Activity: Starting with the line that contains "Task: Switch to the 'Оплата' tab" and ending with the last line of the entries, repeat exactly those lines and nothing else, pictures excluded.

(Stored items from a collection)

========================

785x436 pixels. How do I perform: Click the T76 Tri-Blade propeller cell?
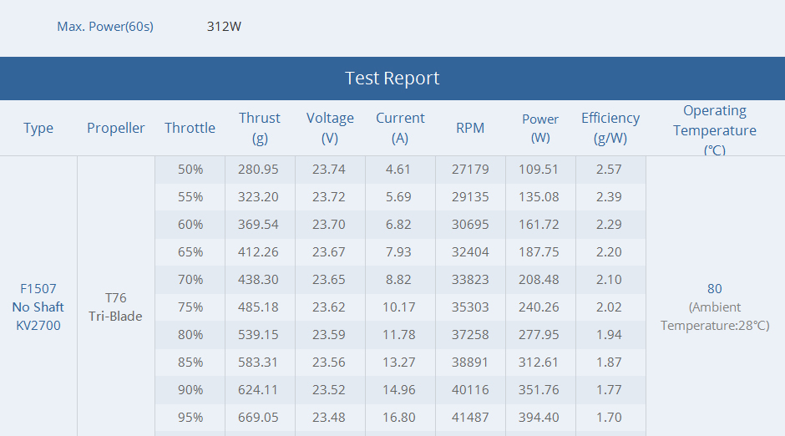(115, 307)
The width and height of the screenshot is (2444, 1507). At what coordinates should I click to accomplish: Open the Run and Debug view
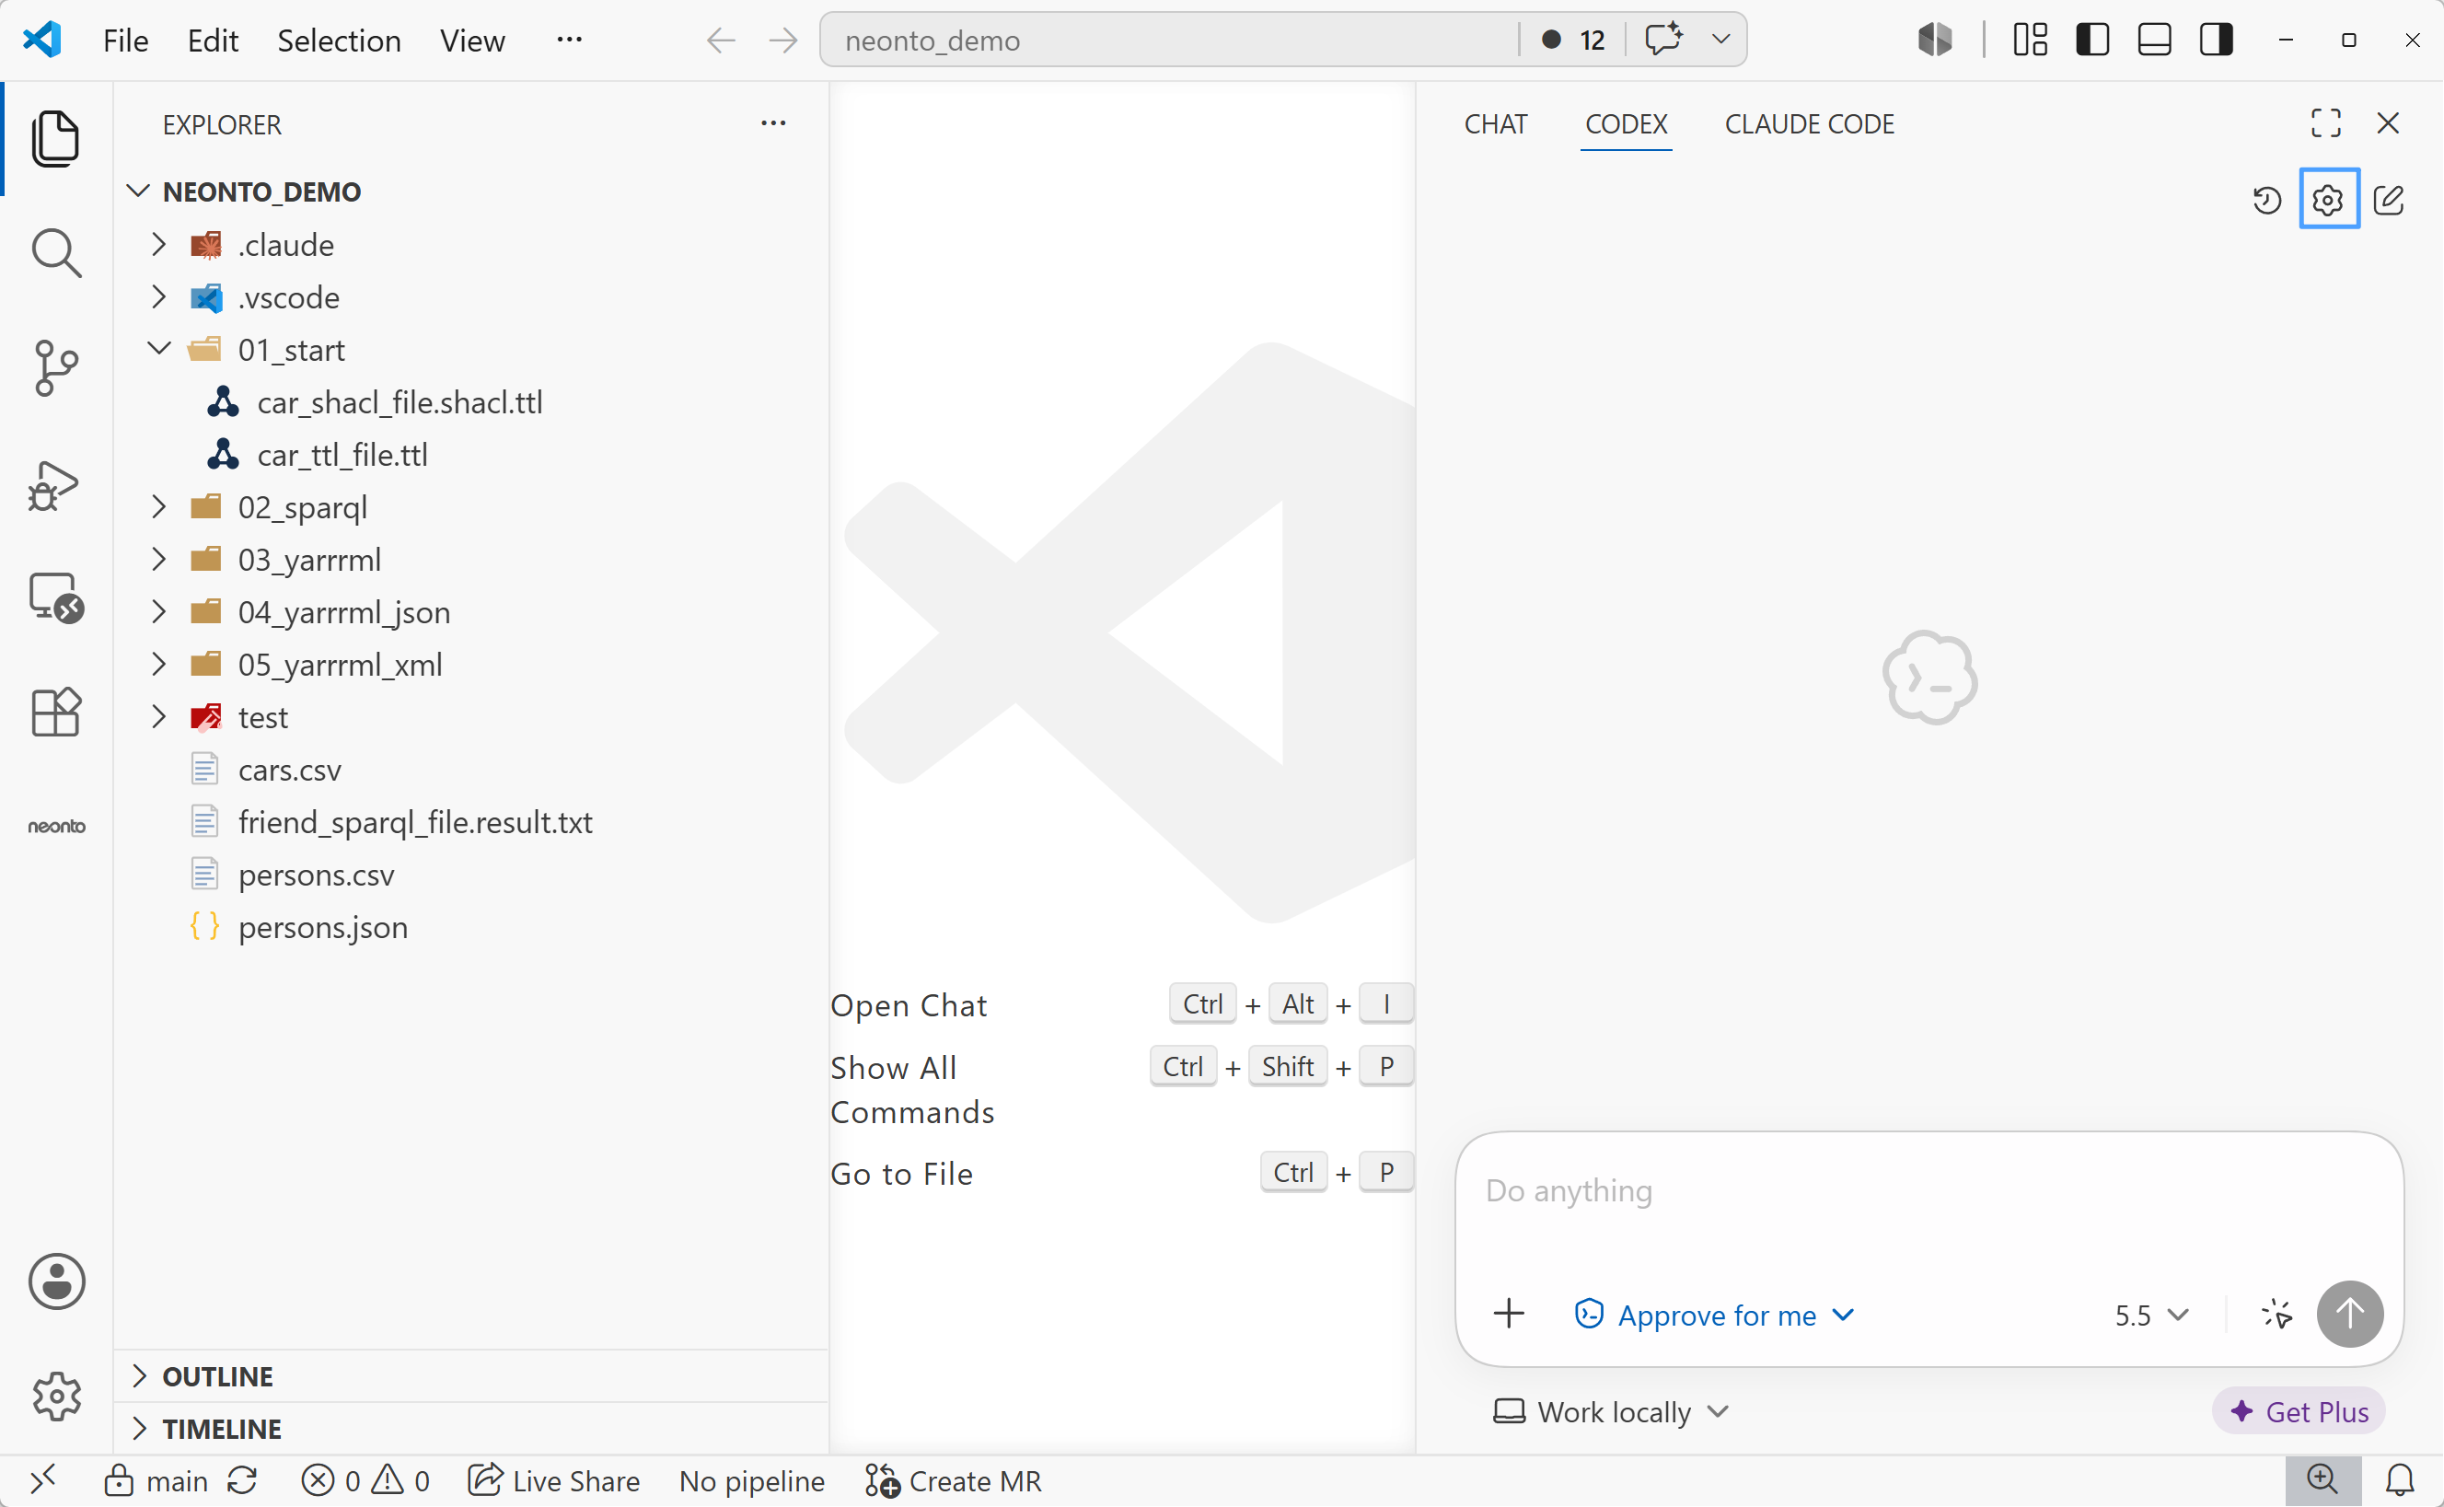point(56,485)
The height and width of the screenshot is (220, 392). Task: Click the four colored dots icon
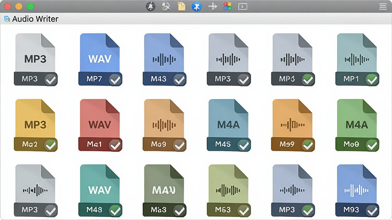point(227,6)
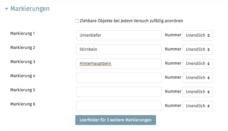The image size is (228, 131).
Task: Focus the empty Markierung 5 text field
Action: click(119, 92)
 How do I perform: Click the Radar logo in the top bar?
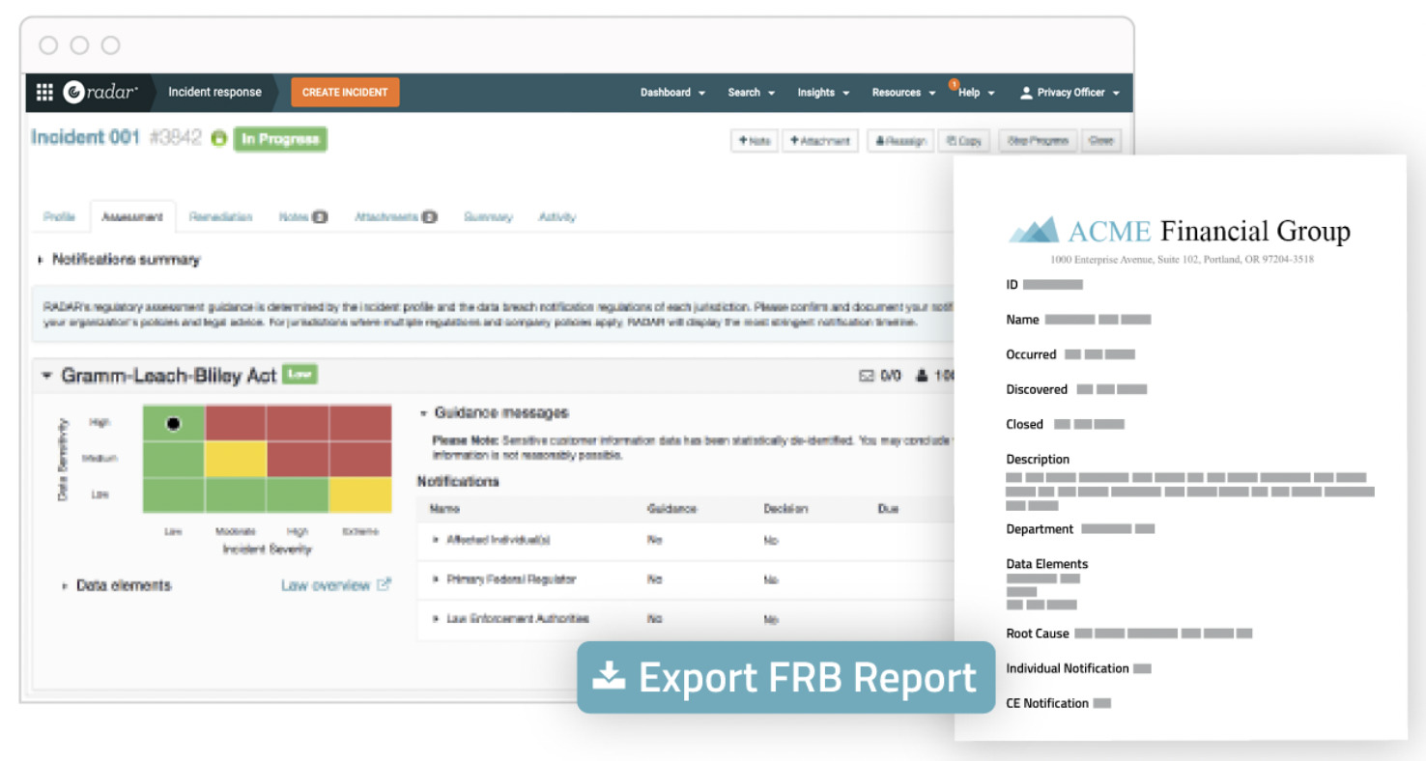coord(100,92)
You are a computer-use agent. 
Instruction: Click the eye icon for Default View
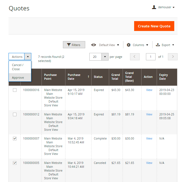point(94,45)
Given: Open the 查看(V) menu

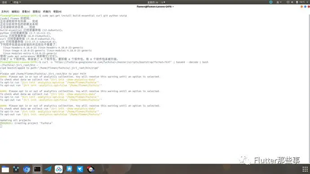Looking at the screenshot, I should [26, 12].
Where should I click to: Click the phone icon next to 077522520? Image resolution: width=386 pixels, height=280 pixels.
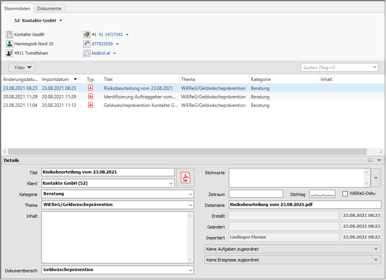87,44
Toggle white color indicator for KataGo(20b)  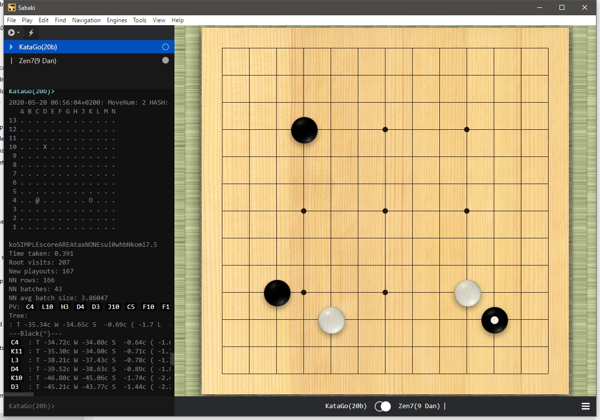point(166,47)
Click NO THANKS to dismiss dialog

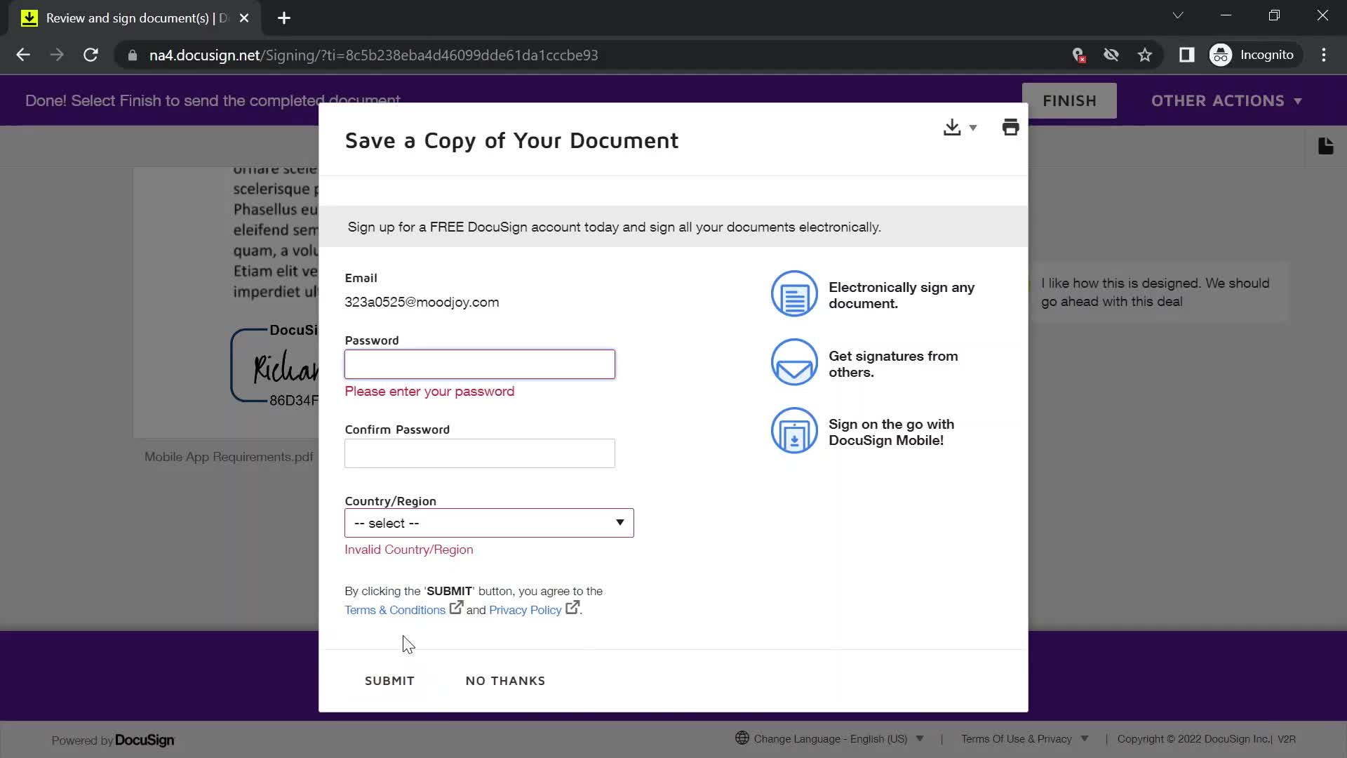tap(505, 680)
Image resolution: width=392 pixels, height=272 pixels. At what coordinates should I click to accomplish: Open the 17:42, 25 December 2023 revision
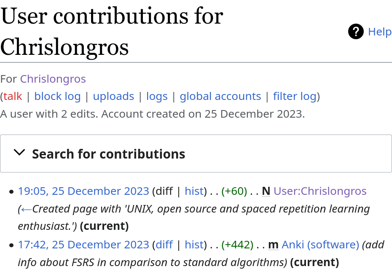83,245
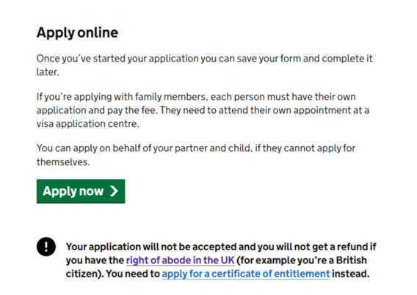Click the bold text Your application will not be accepted

[x=151, y=247]
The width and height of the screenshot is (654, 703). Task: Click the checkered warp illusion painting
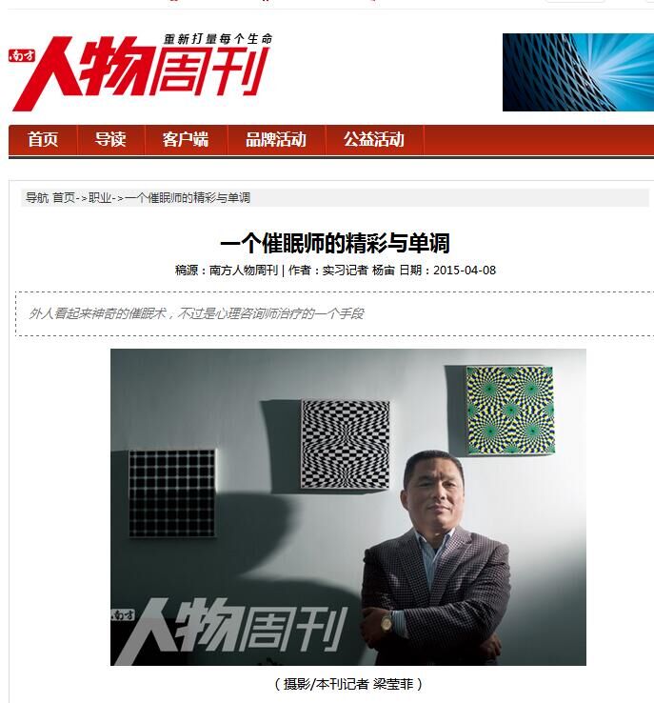345,444
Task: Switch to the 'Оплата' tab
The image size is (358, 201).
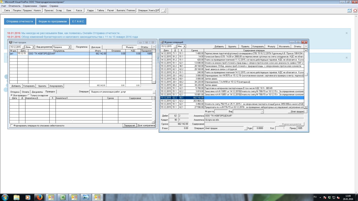Action: 25,92
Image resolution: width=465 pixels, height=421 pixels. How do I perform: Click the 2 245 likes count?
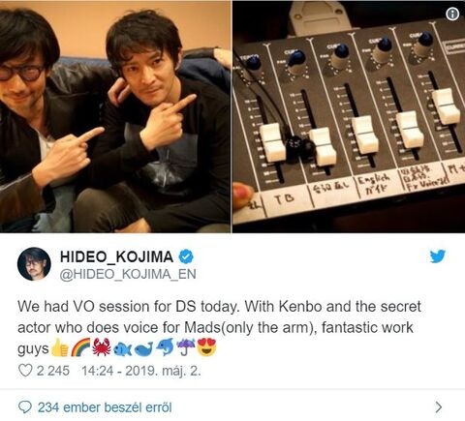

========================

Solution for this exercise:
Task: Switch to the 'Оплата' tab
The image size is (358, 201).
Action: 25,92
Image resolution: width=465 pixels, height=421 pixels. How do I perform: Click the 2 245 likes count?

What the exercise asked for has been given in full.